In the past few years, enzyme production and research have taken a major leap and a vast number of potential enzymes are available in market and are produced at industrial scale. Reports are being continuously published related to the screening and finding newer and better enzymes. However, it is generally observed that wild-type enzymes are not directly applicable for an industrial process.
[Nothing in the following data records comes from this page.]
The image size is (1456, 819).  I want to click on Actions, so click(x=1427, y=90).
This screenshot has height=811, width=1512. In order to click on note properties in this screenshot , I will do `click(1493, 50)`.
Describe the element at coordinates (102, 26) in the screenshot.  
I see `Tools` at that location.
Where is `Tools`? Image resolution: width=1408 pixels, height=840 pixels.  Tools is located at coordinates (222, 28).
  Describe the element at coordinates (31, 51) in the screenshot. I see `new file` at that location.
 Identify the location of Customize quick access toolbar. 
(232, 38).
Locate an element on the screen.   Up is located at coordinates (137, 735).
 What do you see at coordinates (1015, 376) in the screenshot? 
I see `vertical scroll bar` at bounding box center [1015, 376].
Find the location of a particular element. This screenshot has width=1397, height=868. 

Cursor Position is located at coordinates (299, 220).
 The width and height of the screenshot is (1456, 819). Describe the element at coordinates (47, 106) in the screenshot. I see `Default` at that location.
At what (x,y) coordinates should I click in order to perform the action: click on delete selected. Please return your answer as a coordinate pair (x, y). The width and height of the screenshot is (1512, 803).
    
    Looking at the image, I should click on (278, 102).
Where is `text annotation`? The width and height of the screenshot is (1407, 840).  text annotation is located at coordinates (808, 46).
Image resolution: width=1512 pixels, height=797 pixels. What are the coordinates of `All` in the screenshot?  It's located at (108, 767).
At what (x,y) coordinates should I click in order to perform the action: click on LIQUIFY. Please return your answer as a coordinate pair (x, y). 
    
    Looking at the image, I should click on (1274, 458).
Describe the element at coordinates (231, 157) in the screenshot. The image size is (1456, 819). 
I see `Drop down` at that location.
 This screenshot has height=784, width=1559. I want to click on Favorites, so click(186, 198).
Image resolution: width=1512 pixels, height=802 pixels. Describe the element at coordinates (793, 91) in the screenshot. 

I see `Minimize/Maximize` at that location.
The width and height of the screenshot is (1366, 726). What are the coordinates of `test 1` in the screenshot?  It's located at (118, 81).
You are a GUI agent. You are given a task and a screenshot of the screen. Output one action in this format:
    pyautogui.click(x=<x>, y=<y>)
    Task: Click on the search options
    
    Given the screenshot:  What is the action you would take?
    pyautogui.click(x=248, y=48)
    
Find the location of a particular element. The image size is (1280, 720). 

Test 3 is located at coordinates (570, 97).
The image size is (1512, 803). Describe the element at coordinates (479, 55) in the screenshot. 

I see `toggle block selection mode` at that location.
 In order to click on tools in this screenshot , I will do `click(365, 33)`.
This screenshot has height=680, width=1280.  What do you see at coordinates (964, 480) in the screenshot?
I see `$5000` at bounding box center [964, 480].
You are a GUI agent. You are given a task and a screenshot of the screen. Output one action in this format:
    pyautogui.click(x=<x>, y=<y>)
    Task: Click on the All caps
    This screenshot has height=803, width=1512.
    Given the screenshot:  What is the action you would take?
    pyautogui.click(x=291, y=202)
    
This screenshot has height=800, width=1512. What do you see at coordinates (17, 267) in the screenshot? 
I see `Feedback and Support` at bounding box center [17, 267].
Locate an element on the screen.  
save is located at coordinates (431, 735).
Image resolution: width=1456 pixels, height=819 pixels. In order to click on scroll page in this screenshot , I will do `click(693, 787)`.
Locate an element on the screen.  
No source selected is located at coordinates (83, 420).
In the coming years, it is expected that more industrially important enzymes will be discovered or engineered that can satisfy the ever-growing demand of enzymes. The availability of various expression vectors, host and systems has increased the possibility of expressing a gene artificially in a host of our choice. However, protein expression even in bacterial host like E. coli can be challenging many times [37, 38]. The diversity of enzymes present in databases indicates that the present knowledge of structure and function is vast but far from complete. The last two decades has seen tremendous growth in protein structural information, and expression systems and tools have enriched in large, but we still require more information to understand and utilize it to its full potential. With the rise in molecular techniques, enzyme improvement by protein engineering has taken a big leap [35]. Drastic improvement in enzymatic properties like activity and stability has been witnessed by using methods of directed evolution or rational mutagenesis. With the current knowledge of enzyme structure and function, it is still a challenging task to pursue a rational approach of enzyme engineering in every case to improve their properties. Efforts should be more focussed towards solving enzyme crystal structures and expanding our knowledge and understanding of enzyme function and properties. The pace of structure information cannot be compared with the way new genes or proteins are being discovered, but attempts can be made to improve it further. Generating and analysing diverse crystallographic data will help in understanding the enzymes in greater details, and also, will help in rational engineering of the enzyme for improved properties. There is an urgent demand for developing new tools and pipelines which can handle and analyse the exponentially growing database, and related experimental literature, with minimal manual intervention. This will help in discovering novel and better enzymes comparatively faster with high success rate.